When she offered a silent “Sorry” with that gorgeous mouth and settled into her chair without a second look, Dan decided he obviously hadn’t made enough of an impression to matter. The good news was, he didn’t have to kill himself. The bad news was that he was apparently a lower life form in the world of this ethereal creature.
But at the end of the lecture, she’d asked several questions about anthropological origins of the particular belief system, and Dan, trying to regain some dignity, had asked if the speaker had ever felt any kind of alien presence at any of the ceremonies he’d attended. The man had looked at him until Dan was ready to run for the back door and finally said, “Yes, yes, I have felt things on some occasions for which I have no explanation. That’s all I can tell you.”
She’d reached over to touch his arm and said, “Great question. I didn’t have the guts to ask it.” During the next hour or so, they’d sat and talked in the empty lecture hall, and they’d discovered a shared fascination with the paranormal, theories of magic, ghosts and goblins -- the “unseen world.” It had been the starting point for a relationship that grew from friends to lovers to its current stage which, for Dan, was basically, “What would I do without her?”
They’d moved in together about six months after that first conversation, and Dan had rented the office soon after that. She did the bulk of her research and writing at home, and it quickly became clear that it wasn’t workable for either of them to have him pecking at his keyboard in the next room, whether he was fighting through another draft for “the brats,” as he tended to think of them, or trying to put together thriller number five.
There was no doubt that she would be an academic star. His friends who were still on campus told him the History department had a faculty position waiting for her.
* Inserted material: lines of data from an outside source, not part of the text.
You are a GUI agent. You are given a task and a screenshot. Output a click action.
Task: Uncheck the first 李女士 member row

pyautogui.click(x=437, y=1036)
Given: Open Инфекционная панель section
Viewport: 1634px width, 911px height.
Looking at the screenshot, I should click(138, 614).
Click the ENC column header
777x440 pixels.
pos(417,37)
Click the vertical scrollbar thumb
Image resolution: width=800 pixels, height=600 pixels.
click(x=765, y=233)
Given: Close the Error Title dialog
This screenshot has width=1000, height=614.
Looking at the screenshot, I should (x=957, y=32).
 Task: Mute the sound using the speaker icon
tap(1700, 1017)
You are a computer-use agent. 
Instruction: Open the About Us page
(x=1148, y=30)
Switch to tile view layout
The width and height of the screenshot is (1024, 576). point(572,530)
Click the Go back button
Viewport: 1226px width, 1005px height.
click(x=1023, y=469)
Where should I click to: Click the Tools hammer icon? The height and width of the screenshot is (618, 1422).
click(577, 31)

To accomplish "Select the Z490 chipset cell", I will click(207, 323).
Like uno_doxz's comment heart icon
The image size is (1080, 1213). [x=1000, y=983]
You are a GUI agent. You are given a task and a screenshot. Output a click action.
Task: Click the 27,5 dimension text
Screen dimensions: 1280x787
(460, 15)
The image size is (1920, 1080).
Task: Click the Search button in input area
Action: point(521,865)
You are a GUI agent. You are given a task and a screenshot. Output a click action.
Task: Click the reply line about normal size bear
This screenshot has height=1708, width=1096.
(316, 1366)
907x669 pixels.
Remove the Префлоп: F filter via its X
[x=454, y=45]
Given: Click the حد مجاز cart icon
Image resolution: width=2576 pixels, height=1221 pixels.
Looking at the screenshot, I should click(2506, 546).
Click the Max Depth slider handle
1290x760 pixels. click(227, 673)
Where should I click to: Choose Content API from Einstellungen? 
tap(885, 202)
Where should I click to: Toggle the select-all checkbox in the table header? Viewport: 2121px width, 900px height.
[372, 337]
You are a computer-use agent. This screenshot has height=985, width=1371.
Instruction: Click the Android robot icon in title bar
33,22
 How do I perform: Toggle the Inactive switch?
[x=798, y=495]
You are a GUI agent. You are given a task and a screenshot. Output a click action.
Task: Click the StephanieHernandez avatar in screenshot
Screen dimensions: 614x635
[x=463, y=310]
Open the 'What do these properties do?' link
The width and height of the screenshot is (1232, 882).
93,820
Even in a field as remote as ancient history and archaeology, her combination of brilliance and beauty would draw the internet spotlight, the YouTube and social media fanatics, like a magnet, whether she wanted it or not. What then?
Dan stood up and stretched and crossed to the lone window in the room. From his second-floor office he had an unobstructed view down Santa Monica Boulevard to the ocean. The view was the one thing the building had going for it. Otherwise, it was a dump. Somewhere back in time, it had been an SRO apartment building with a couple of dozen single apartments -- “Fairmont Arms - Weekly/monthly rates” –- before the building owner decided there was more money and less turnover in office space. The guy hadn’t even bothered to clear out the old furniture. A broken down sleeper sofa sagged against one wall, and the worn brown carpet had probably been there since the building opened.
Dan thought about trying to do a little more with “the brats,” but he realized that, with the sun on its mid-Winter schedule, it was already set to do its nightly disappearing act into the Pacific. “Folks,” he told himself, “it’s Miller time.”